EXTRACTED ENTRIES »
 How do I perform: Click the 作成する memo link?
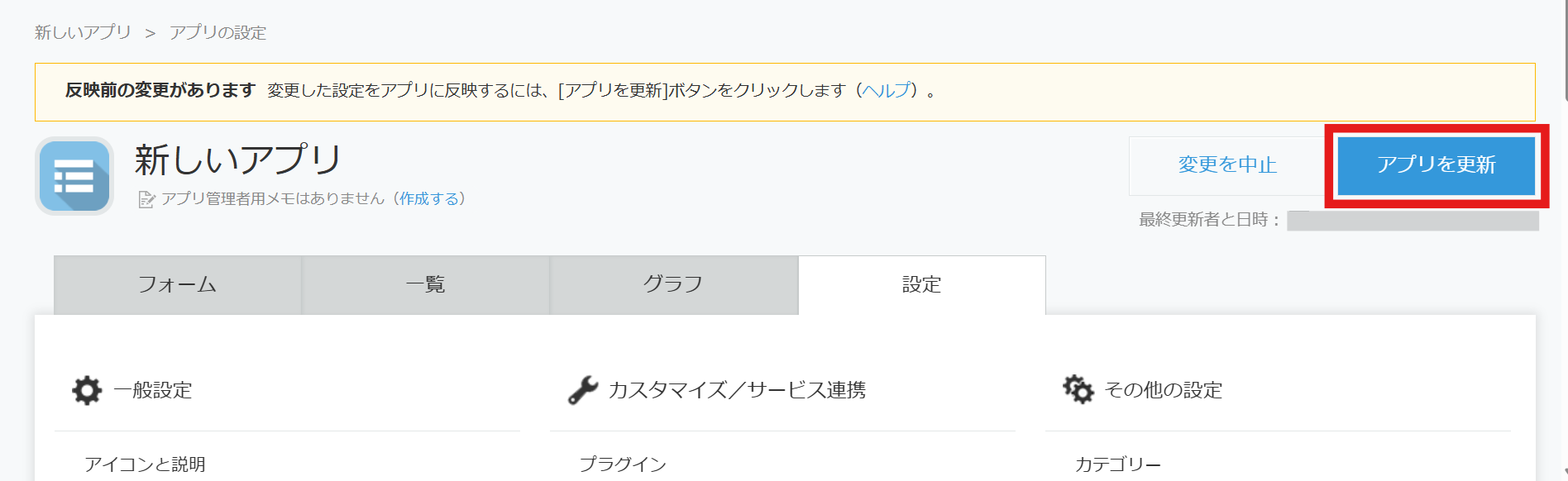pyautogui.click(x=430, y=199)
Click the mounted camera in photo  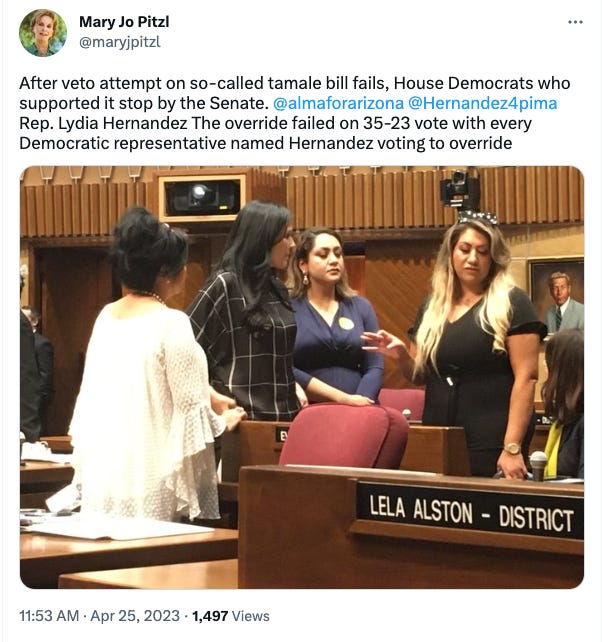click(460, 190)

...

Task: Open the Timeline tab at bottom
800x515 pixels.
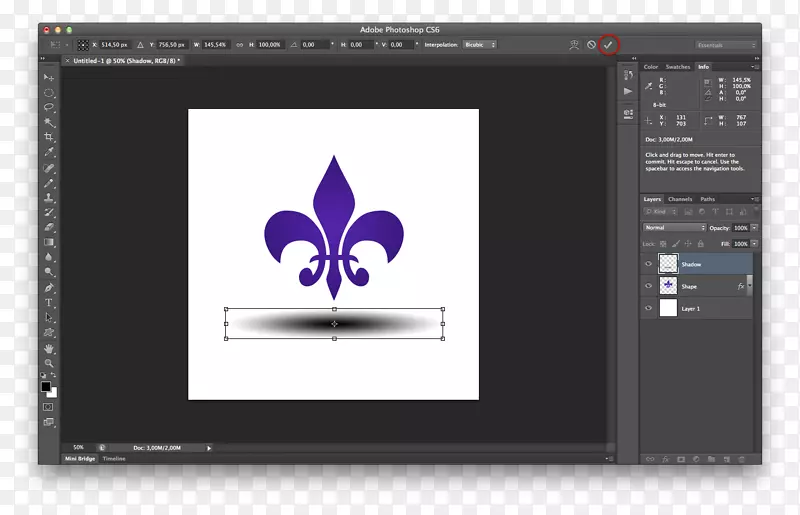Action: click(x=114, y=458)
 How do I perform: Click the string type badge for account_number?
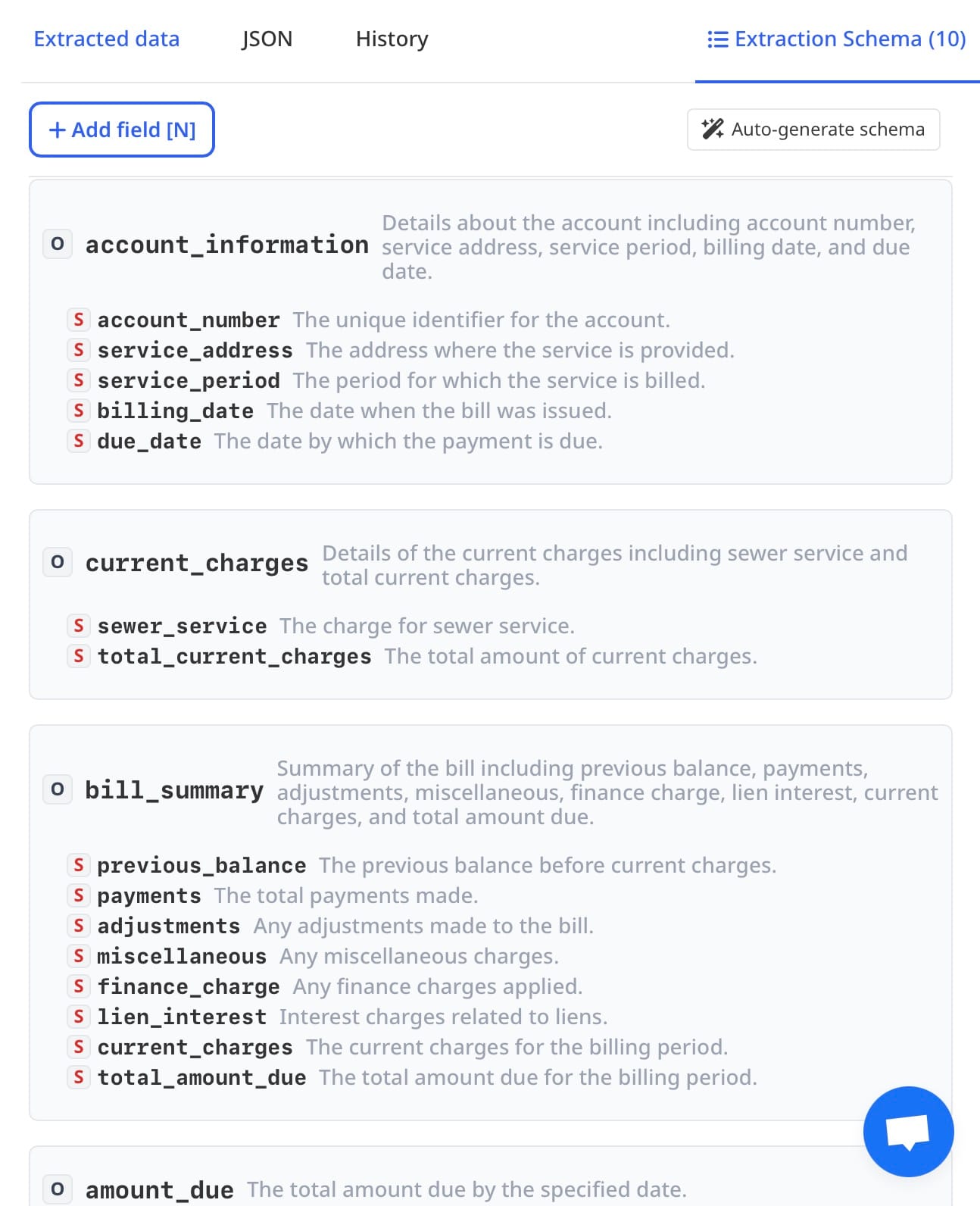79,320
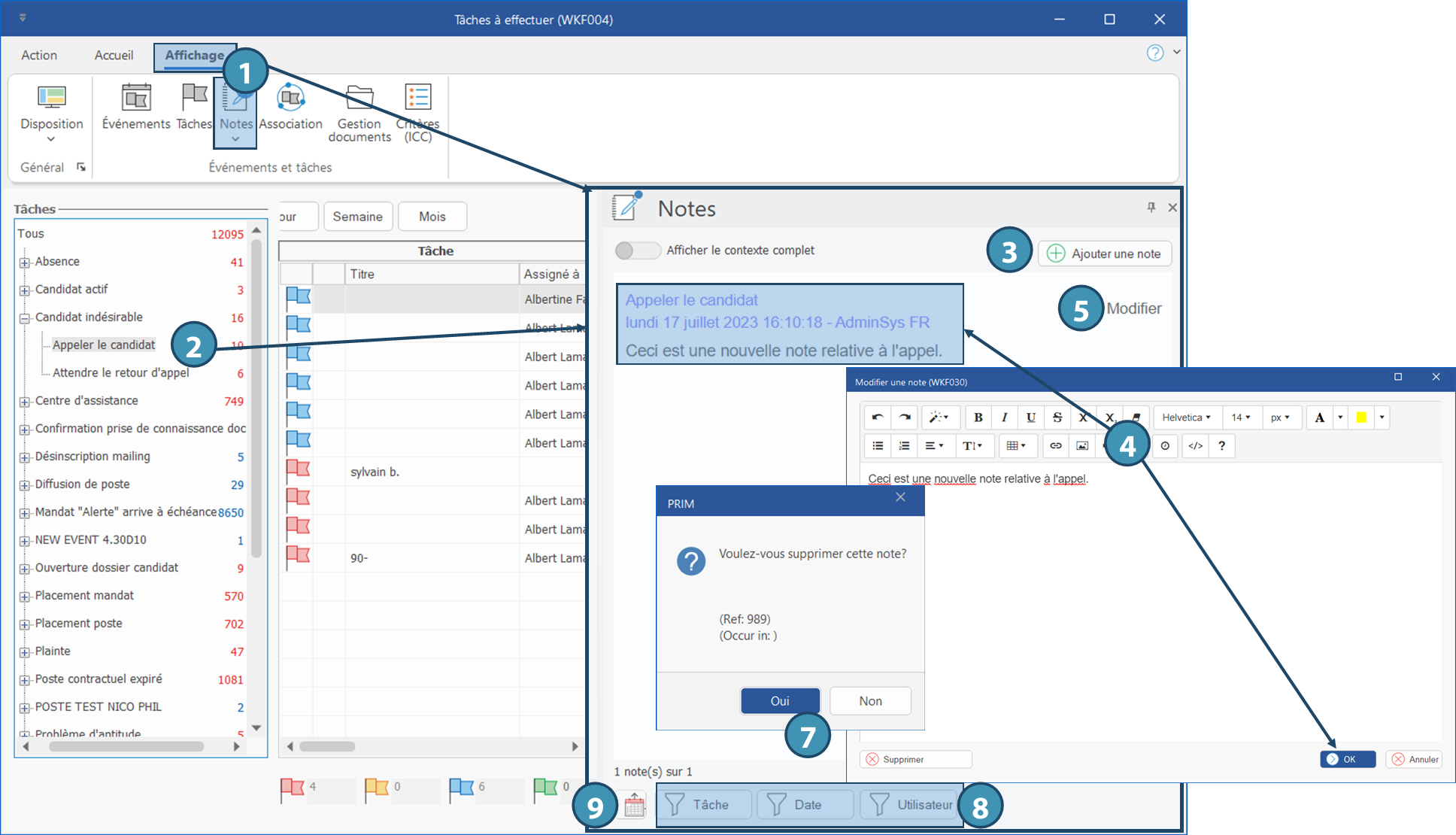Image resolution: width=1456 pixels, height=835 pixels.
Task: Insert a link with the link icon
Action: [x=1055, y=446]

--

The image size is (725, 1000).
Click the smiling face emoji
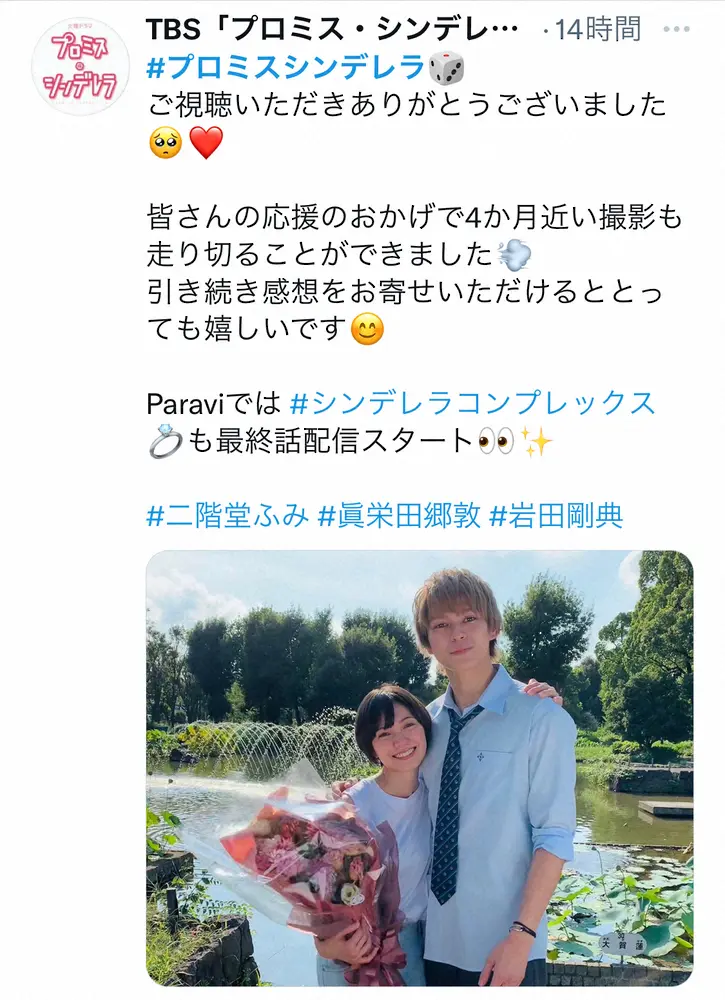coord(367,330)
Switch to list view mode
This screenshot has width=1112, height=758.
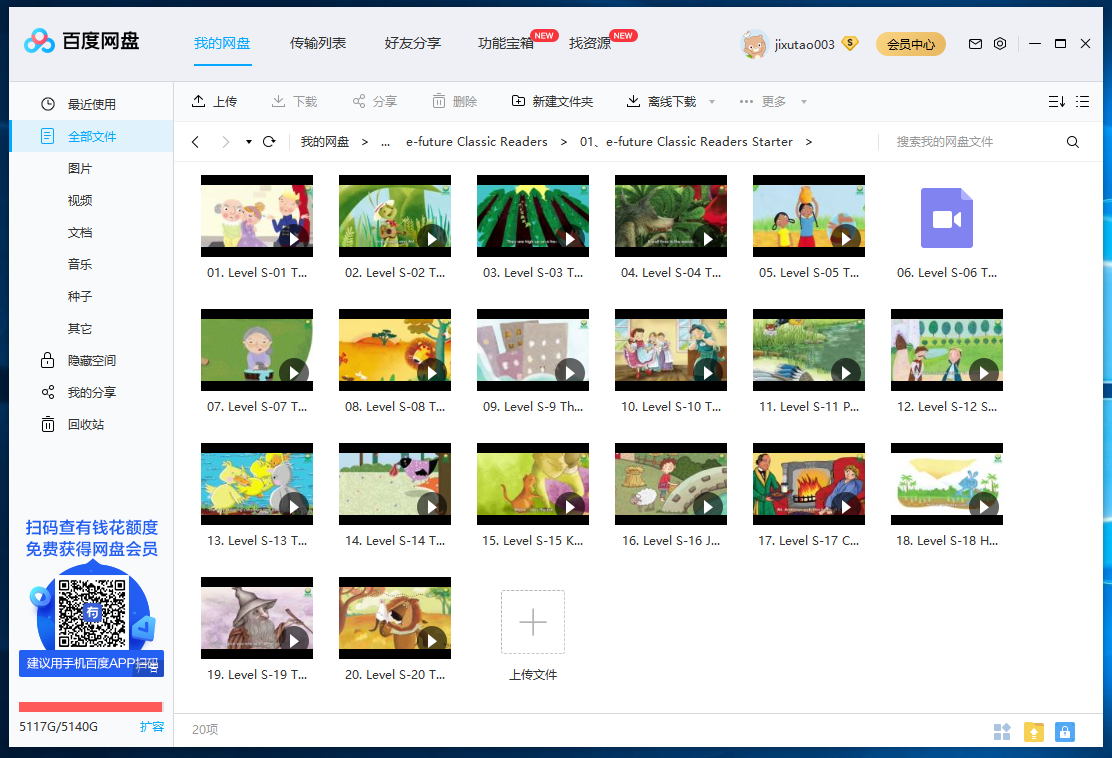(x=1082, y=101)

WORK REQUIRED »
Copy out the records above word for word, from the line with "How do I perform: Click the string" up to and including the line with "Action: [x=1055, y=446]", and leave the pictures out of your answer.

CORRECT RESULT »
 How do I perform: Click the string type badge for account_number?
79,320
Image resolution: width=1456 pixels, height=835 pixels.
Task: Insert a link with the link icon
Action: [x=1055, y=446]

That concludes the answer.